Сознание личности, которое есть сознание единства в нас самих, становится заметно отчетливым, когда окрашено радостью или печалью, или какой-то другой эмоцией. Оно подобно небу, которое видно, потому что оно голубое, и которое принимает разный вид с изменением цветов. В создании искусства, следовательно, необходима энергия эмоционального идеала; так как его единство не подобно единству кристалла, пассивного и инертного, а активно выразительного. Возьмем, например, следующий стих:

Oh, fly not Pleasure, pleasant-hearted Pleasure,

Fold me thy wings, I prithee, yet and stay.

For my heart no measure

Knows, nor other treasure

To buy a garland for my love to-day.

And thou too, Sorrow, tender-hearted Sorrow,

Thou grey-eyed mourner, fly not yet away.

For I fain would borrow

Thy sad weeds to-morrow,

To make a mourning for love's yesterday.

Слова в этой цитате, просто показывающие метр, не имели бы для нас никакой привлекательности; со всем своим совершенством и своей пропорцией, рифмой и каденцией, это была бы только конструкция.
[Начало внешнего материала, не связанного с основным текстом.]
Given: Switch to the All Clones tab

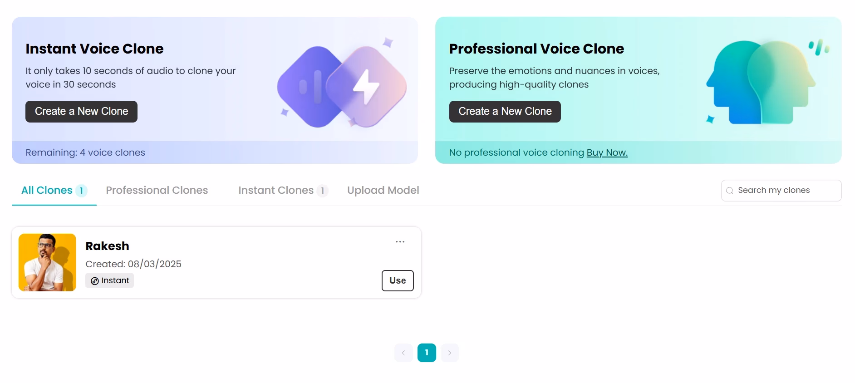Looking at the screenshot, I should [x=54, y=191].
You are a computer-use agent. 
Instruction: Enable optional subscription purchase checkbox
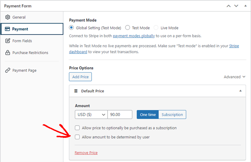click(77, 128)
Но когда это внешнее тело внутренней идеи, оно принимает личность. Идея течет через ритм, пронизывает слова и пульсирует в их подъеме и падении. С другой стороны, сама идея вышеупомянутого стихотворения, изложенная в неритмичной прозе, представляла бы только факт, инертно статический, который не выдержал бы повторения. Но эмоциональная идея, воплощенная в ритмической форме, приобретает динамическое качество, необходимое для тех вещей, которые принимают участие в вечном представлении мира.
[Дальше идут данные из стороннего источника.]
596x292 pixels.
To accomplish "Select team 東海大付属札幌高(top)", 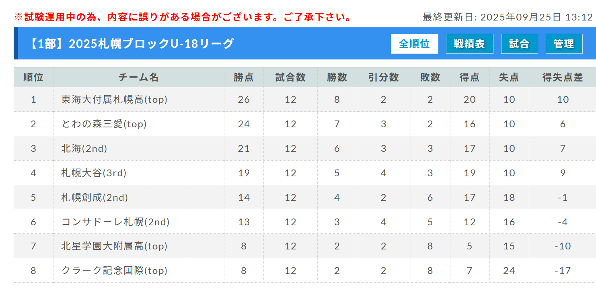I will pos(114,100).
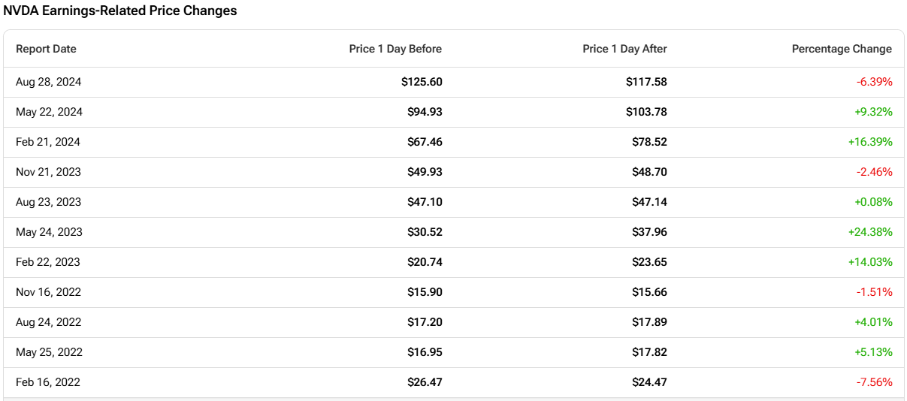Select the Aug 28, 2024 report date

[x=48, y=82]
Возьмем следующий собачий стишок:

Thirty days hath September,

April, June, and November.

Метр есть, и он имитирует движение жизни. Но он не находит синхронного ответа в метре наших сердцебиений; у него нет в центре живой идеи, которая создает для себя неделимое единство. Он подобен сумке, которая удобна, а не подобен телу, которое неизбежно.
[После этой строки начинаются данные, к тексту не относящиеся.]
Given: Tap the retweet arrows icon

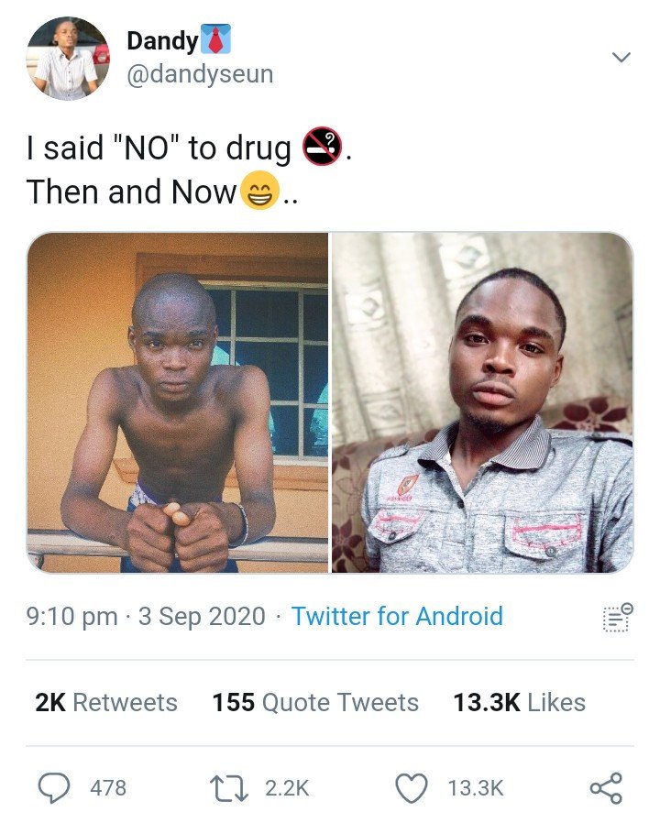Looking at the screenshot, I should click(x=229, y=788).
Эта истина, неявная в наших собственных произведениях искусства, дает нам ключ к тайне творения. Мы обнаруживаем, что бесконечные ритмы мира не просто конструктивны; они ударяют по нашим собственным струнам сердца и производят музыку.

Поэтому мы чувствуем, что этот мир — творение; что в его центре есть живая идея, которая раскрывает себя в вечной симфонии, исполняемой на бесчисленных инструментах, все из которых держат идеальное время. Мы знаем, что этот великий мировой стих, который бежит от неба до неба, сделан не для простого перечисления фактов — это не «Тридцать дней в сентябре» — он имеет свое прямое откровение в нашем наслаждении. Это наслаждение дает нам ключ к истине бытия; это личность, действующая на личности через непрестанные проявления. Адвокат не поет своему клиенту, но жених поет своей невесте. И когда наша душа взволнована песней, мы знаем, что она не требует от нас платы; но она приносит дань любви и призыв от жениха.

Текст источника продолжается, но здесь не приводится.